Posted by @kevin_bullock on 9 May 2017 in English (English)

Over the past few years, as I’ve attended State of the Map conferences, I’m consistently asked about satellite imagery: how it’s processed, accuracy, coverage, availability, resolution etc. I appreciate the fact that OpenStreetMap contributors are curious experts when it comes to satellite and aerial imagery. The reoccurring theme is: accurate, high-resolution and up-to-date satellite imagery is an essential component for improving this continuously evolving map of our planet – whether it’s to trace new features or to use as a reference layer for validation.   Over the past few months, we have been working with several of our partners that share the common goal of improving OpenStreetMap. To that end, they have generously funded the launch of a global imagery service powered by DigitalGlobe Maps API. This will open more data and more imagery to help aid OSM editing for OSM contributors. OSM contributors will see a new imagery source in addition to imagery being provided by our partners Bing and Mapbox. You will now see the following two image services from DigitalGlobe:

DigitalGlobe-Premium is a mosaic composed of DigitalGlobe basemap with select regions filled with +Vivid or custom area of interest imagery, 50cm resolution or better, and refreshed more frequently with ongoing updates

DigitalGlobe-Standard is a curated set of imagery covering 86% of the earth’s landmass, with 30-60cm or resolution where available, backfilled by Landsat. Average age is 2.31 years, with some areas updated 2x year.
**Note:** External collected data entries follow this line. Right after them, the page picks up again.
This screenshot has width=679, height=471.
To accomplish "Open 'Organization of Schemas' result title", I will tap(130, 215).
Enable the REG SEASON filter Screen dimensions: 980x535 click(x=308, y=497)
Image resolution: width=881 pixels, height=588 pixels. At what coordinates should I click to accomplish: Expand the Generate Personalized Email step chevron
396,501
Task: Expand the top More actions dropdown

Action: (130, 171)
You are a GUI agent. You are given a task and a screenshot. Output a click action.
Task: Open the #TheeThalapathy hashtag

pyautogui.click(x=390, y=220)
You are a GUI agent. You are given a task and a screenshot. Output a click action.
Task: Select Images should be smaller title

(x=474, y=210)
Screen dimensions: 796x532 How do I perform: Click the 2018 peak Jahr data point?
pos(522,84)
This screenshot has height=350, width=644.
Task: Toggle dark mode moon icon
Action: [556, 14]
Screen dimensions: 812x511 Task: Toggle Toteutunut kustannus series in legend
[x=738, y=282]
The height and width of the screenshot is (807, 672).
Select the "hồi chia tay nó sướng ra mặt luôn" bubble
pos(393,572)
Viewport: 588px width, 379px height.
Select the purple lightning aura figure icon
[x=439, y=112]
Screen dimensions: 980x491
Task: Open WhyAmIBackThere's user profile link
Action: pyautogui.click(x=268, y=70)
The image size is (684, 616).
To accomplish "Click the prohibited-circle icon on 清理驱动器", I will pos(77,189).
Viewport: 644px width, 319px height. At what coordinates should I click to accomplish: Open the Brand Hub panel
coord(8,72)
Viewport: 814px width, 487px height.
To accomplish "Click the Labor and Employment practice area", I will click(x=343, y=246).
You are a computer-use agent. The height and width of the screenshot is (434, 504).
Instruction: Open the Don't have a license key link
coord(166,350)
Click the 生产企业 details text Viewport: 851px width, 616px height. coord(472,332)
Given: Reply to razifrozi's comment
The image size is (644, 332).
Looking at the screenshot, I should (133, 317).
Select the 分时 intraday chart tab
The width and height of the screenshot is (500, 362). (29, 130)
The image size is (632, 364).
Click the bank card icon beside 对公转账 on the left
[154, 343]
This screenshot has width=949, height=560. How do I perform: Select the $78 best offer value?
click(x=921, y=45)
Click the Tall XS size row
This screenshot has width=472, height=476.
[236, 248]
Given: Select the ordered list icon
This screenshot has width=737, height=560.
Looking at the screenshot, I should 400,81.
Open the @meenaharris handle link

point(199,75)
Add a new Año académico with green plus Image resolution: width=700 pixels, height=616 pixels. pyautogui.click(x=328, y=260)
We anticipate there will be questions and feedback and want to make sure they are being addressed. We already have an active forum with FAQs here https://mapsapidocs.digitalglobe.com/discuss. This post is replicated on OSM Forum and I’m available on OSM help or you can hit me up directly with any additional questions. We are working to provide metadata (image acquisition date) for all of the imagery provided. This will be a huge tool for OSM mappers. We are also going to post the imagery specification.

We appreciate the OSM community’s awareness and diligence for licensing, so we wanted to be clear on the intended uses for this service. We have a short human readable EULA to summarize terms for editing OpenStreetMap :

DigitalGlobe Satellite EULA: DigitalGlobe, Inc. is pleased to provide its high resolution satellite imagery to OpenStreetMap in support of its mapping initiatives. By using our imagery in the OSM editor, you understand and agree that you may only use our imagery to trace, and validate edits that must be contributed back to OSM. You cannot download our imagery or use our imagery for any other purpose. We retain all right, title and interest in and to our imagery. We provide our imagery “as is,” with all faults and as available; we disclaim all warranties, express or implied, to the extent permitted by applicable law. You can recover from us only direct damages up to an amount equal to the fees you have paid to us to use our imagery on OSM, if any. We are not liable for any other damages, including consequential, lost profits, special, indirect, incidental or punitive damages. Happy mapping!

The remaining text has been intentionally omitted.